Flow of recovery operations to be performed when a failure occurs at the primary site of a Universal Replicator pair

REST API Reference Guide for Virtual Storage Platform 5000, Virtual Storage Platform E Series, and Virtual Storage Platform G/F Series

Version
93-07-0x
90-09-0x
88-08-10
Audience
anonymous
Part Number
MK-98RD9014-17
If a failure occurs at the primary site of a Universal Replicator pair, you can use the REST API to perform a failover to the secondary site, in order to ensure continuous operation. After the recovery of the primary site is complete, you can return the pair to the state it was in before the failure occurred by switching operations back to the primary site from the secondary site.
The operations for recovering the Universal Replicator pair can be divided into three general phases:
  1. Perform a failover to switch operations over to the secondary site.
  2. Copy data from the secondary site to the primary site.
  3. Return the pair relationship between the primary site and the secondary site to the state it was in before the failure occurred.
The following explains the flow of operations in each phase.

Performing a failover to switch over business operations to the secondary site

After a failure is detected at the primary site, switch the roles of the primary volume and the secondary volume of the Universal Replicator pair, so that data can be written to the secondary volume, and business operations can continue at the secondary site.

Note: If a failure has occurred at the primary site, pair information of the primary site cannot be obtained. Therefore, to identify the volume at the secondary site to which business operations are to be switched over, you need to know in advance which storage system makes up a pair together with the primary volume of the Universal Replicator pair at the primary site.

The following figure shows the flow of operations:

Stop the business system

When a failure is detected at the primary site, stop the business system, and make sure that there is no I/O to or from the hosts.

Get copy group information or pair information

Get a list of the copy groups on the storage system of the secondary site. Then, based on this information, get copy pair information for the secondary site. When executing these API requests, you need to specify remote storage system information for the query parameter or object ID. In this situation, specify NotSpecified.

Identify the pair to which business operations are to be switched over

Based on the pair information for the secondary site, identify the pair to which business operations are to be switched over.

Switch over business operations to a volume at the secondary site

Specify the pair or copy group, and then switch the roles of the primary volume and the secondary volume. Data can now be written to the secondary volume.

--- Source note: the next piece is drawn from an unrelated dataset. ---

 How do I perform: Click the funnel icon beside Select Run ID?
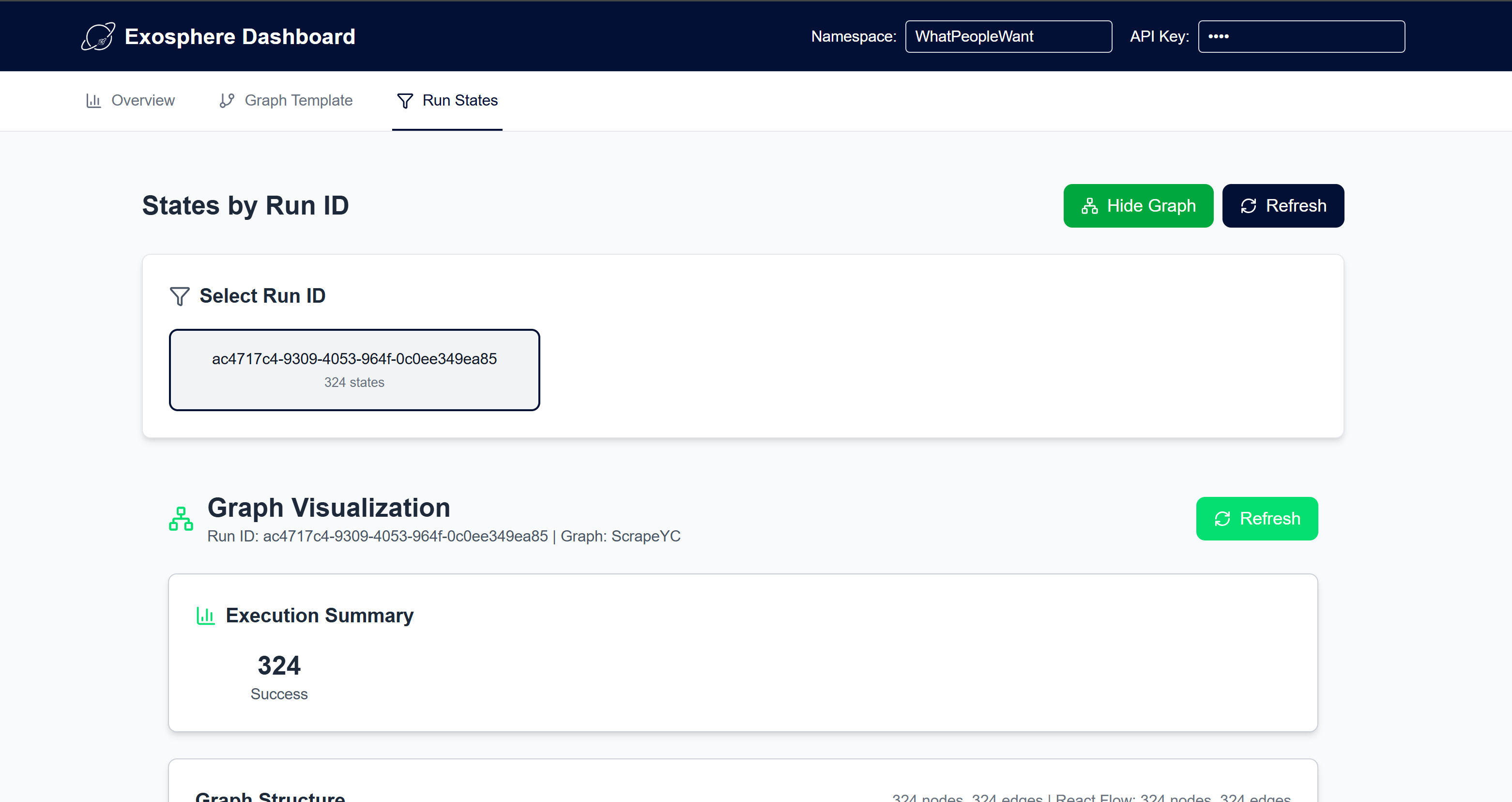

Note: When auto is specified as the takeover execution mode, the storage systems at the secondary site automatically try to resynchronize with the storage systems at the primary site. If the resynchronization succeeds, you do not need to split and then resynchronize the pair by performing the following flow of operations (the flow of operations for copying data from the secondary site to the primary site). To check whether the resynchronization was successful, get pair information.
Restart the business system (at the secondary site)

Restart the operations of the business system at the secondary site.

Copying data from the secondary site to the primary site

After recovery is complete for the primary site, apply the data that was written to the secondary site during the failure to the primary site. The following figure shows the flow of operations:

Stop the business system

Stop the business system, and make sure that there is no I/O to or from the hosts.

Get copy group information or pair information

Get copy pair information based on the copy group information, and then check the pair status.

Split or delete the pair

Perform one of the following operations if necessary, according to the pair status:

  • If the pair status of the S-VOL is SSWS, split the pair.
  • If the pair status of the P-VOL or the S-VOL is SMPL, delete the pair.
Resynchronize or re-create the pair

Perform one of the following operations if necessary, according to the pair status:

  • If the pair status of the S-VOL is SSWS, resynchronize the pair at the secondary site (the S-VOL). At this time, specify true for doSwapSvol.
  • If the pair status of both the primary site and the secondary site is SMPL, create a pair by specifying the P-VOL for the secondary site.

Returning the pair relationship between the primary site and the secondary site to the state it was in before the failure

When all pair statuses are PAIR and all data on the secondary site is applied to the primary site, normal operation can be restarted at the primary site. The following figure shows the flow of operations:

Get copy group information or pair information

Get pair information based on copy group information, and make sure that the status of the target pair is PAIR.

Split the pair

Split the pair.

Resynchronize the pair

Resynchronize the pair at the primary site (P-VOL). Specify true for doSwapSvol.

Get copy group information or pair information

Get pair information based on copy group information, and make sure that the status of the target pair is PAIR.

The pair relationship between the primary site and the secondary site and the copy direction are returned to the state they were in before the failure, and the business system can now be restarted.